Find every line in the rows below that contains the word "bullet" and copy each one out in full. Case counts.

## BEGIN Records for the task

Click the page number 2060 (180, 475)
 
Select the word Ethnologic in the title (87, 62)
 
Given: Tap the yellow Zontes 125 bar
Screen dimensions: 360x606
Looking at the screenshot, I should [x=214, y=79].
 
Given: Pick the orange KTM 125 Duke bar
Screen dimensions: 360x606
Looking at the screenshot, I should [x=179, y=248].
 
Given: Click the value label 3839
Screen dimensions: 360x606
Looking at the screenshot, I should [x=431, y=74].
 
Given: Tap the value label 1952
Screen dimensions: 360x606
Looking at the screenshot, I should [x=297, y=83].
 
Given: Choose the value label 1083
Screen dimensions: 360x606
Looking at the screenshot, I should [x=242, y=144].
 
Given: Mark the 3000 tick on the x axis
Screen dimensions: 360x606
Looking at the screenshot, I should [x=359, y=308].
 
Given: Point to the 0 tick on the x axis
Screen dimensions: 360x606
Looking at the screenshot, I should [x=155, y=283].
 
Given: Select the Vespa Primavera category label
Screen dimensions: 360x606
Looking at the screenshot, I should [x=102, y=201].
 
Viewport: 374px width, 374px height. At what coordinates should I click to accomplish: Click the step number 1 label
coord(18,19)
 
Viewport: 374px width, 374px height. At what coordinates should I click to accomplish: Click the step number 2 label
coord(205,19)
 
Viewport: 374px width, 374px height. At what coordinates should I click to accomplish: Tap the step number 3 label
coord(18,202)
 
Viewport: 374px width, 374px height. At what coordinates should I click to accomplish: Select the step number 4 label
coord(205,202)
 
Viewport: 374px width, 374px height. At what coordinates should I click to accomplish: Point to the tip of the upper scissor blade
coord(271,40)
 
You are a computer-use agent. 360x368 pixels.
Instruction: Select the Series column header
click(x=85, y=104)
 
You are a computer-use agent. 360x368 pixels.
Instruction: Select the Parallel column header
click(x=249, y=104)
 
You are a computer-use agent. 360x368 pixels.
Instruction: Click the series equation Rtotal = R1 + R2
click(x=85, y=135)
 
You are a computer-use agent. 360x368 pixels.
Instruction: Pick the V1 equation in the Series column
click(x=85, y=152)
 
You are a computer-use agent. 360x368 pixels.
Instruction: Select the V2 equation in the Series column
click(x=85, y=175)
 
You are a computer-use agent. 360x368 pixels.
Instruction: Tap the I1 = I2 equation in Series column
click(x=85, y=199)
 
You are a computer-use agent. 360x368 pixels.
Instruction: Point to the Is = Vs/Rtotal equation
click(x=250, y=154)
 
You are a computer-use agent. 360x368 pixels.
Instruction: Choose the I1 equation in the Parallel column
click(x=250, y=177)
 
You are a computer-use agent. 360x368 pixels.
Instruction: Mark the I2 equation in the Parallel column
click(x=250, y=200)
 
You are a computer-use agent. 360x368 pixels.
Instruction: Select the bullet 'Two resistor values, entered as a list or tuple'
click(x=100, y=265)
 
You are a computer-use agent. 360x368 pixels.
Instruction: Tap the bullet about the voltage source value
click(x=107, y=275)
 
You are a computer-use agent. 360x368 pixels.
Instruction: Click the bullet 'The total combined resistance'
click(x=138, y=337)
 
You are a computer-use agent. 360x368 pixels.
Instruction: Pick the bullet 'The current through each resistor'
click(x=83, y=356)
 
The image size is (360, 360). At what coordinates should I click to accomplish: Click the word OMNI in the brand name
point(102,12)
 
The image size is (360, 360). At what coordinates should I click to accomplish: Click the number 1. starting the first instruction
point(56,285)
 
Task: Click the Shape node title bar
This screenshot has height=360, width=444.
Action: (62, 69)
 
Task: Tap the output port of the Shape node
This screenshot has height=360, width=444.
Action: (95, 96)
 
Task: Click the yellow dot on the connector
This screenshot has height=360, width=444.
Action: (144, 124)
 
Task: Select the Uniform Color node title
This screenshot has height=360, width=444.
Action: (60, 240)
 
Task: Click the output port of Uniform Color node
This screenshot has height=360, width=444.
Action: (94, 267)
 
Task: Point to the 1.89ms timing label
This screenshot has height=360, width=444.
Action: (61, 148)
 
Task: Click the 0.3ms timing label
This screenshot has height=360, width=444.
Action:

## END Records for the task

**Completed exercise**
Instruction: Select the bullet 'Two resistor values, entered as a list or tuple'
Instruction: Tap the bullet about the voltage source value
Instruction: Click the bullet 'The total combined resistance'
Instruction: Pick the bullet 'The current through each resistor'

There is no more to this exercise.